Quizás tú también hayas experimentado alguna vez encontrarte entre personas que hablan un idioma distinto al tuyo, y del que apenas entiendes nada. Y es posible que en alguna ocasión hayas participado de una celebración de la Eucaristía en un país extranjero, con ese plus de no entender la lengua. A mí me resulta curioso: sabes, y a la vez no sabes, qué están diciendo, porque más o menos tienes aprendido «qué toca ahora».
Me pasó la primera vez que participé aquí, en Jean Rabel, Haití, de una Eucaristía.
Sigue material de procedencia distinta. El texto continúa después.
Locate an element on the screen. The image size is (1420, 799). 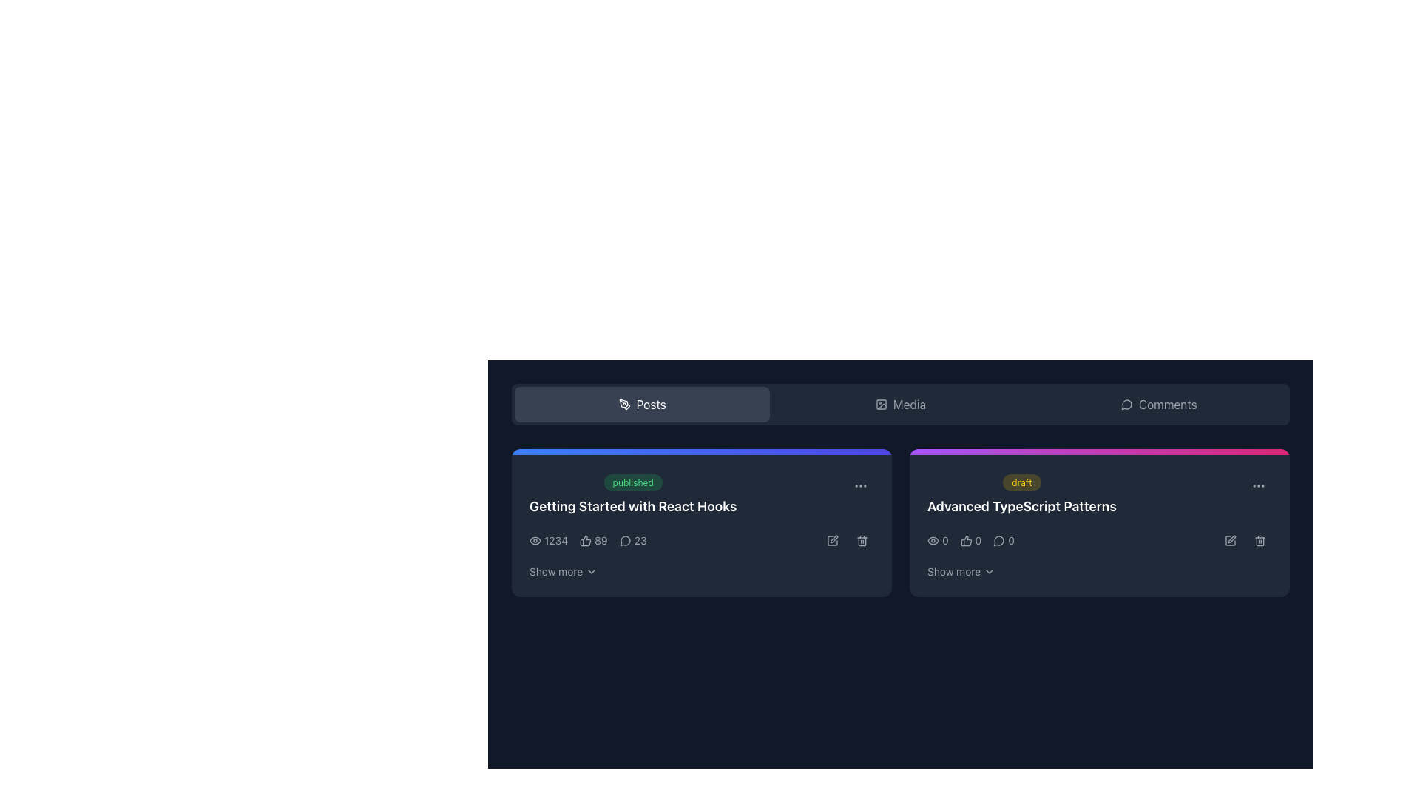
the thumbs-up icon in the grouped UI composition displaying the like count for the card labeled 'Advanced TypeScript Patterns' to increment or register a 'like' is located at coordinates (971, 541).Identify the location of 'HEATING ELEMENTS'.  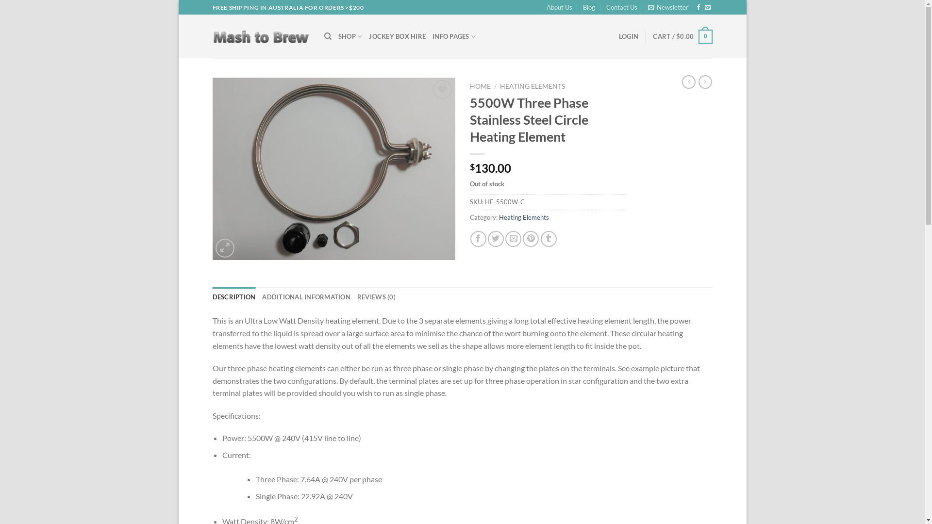
(532, 85).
Era completamente en krèyòl, por lo que los gestos, y mi memoria, me permitían más o menos seguir el ritmo de la celebración.
De repente, en un momento dado, empieza la gente a levantarse y a ir en cola (apretada) hacia el altar. Pensé: «¿ya toca comulgar? No me he enterado de la consagración». Sin embargo, no, estábamos en el ofertorio, y aquí, para la colecta, se acerca la gente a una caja que ponen en el presbiterio, a echar el donativo.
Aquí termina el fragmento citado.